The Homecomings campaign in Victoria emerged from a 2004 sea change in Victorian work safety laws. This produced a big shift in the approach of the Victorian WorkCover Authority to how it relates to businesses and workers on safety.
Before 2004 Victoria had experimented with highly aggressive prosecutions against employers. Because work safety is such an emotional issue, often the reaction is to blame someone. This reaction reasons that employers always cause work safety incidents and that tough laws and aggressive prosecutions are needed to scare employers into behaving.
This is the policy approach used in NSW. It’s the design feature of NSW work safety legislation and is the force underpinning NSW prosecutions. But after much public debate Victoria rejected this approach. The 2004 Victorian laws are built around the recognition that everyone at work contributes to safety. The laws hold everyone, employers and employees, equally responsible over what they control. Prosecutions target everyone who may have contributed to a safety breach.
Further, the Victorian laws removed legal blockages to the WorkCover Authority’s capacity to advise and help business with work safety procedures. Co-operation rather than aggression is seen as the first, essential part of a total package to improving work safety. Out of this new approach the creative Homecomings campaign was born.
But the NSW approach of aggressive, fearsome attacks against business is at odds with Victoria’s. So obsessed is NSW with instilling employer fear that natural criminal justice has been stripped from the system. Occupational health and safety criminal prosecutions impose presumption of guilt, apply unachievable criteria for proving innocence and deny full rights to appeal or trial before jury.
This stripping of justice is justified on the grounds of needing to obtain convictions regardless of safety behaviour, to create a culture of employer fear. Academic literature on the topic openly promotes this. But inevitably injustices occur under such a regime.

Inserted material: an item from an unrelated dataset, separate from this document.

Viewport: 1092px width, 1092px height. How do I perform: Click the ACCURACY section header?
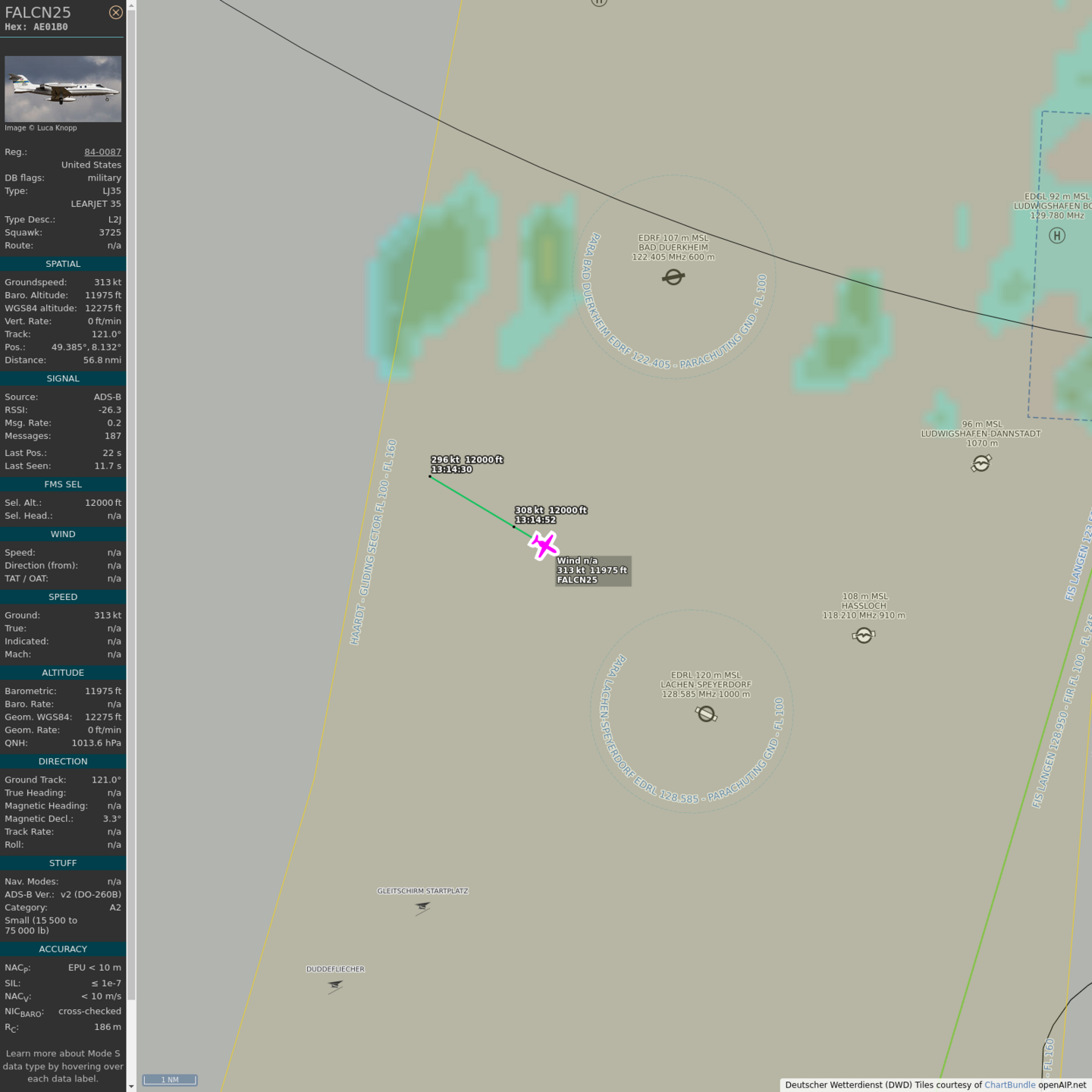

Many cases have emerged of clearly blameless persons being convicted. Irregularities in prosecution processes have been documented. And the judiciary is concerned. A senior NSW judge recently described one prosecution as ‘constituting more than prosecution and amounting to persecution of the defendants’, said the prosecutor had acted ‘inappropriately’, and argued for fixing of the laws and the sacking of the NSW WorkCover Authority as the Government’s prosecuting department. Last year the Government seemed to recognise the problem. It tried to reform the laws but NSW unions campaigned against them. The Government backed down and the laws and culture of employer-hate on work safety remain. Co-operation and guidance as the first benchmark for safety are not part of the NSW Occupation Health and Safety system design or practice.
NSW is at a threshold on work safety. The Homecomings campaign is a great initiative. But the Victorian ads are underpinned by a realistic and practical approach to achieving better work safety cultures. NSW does not have this. The NSW campaign may fail because it’s marketing spin lacks policy substance.
For work safety’s sake, NSW needs to take the next step and fix its laws.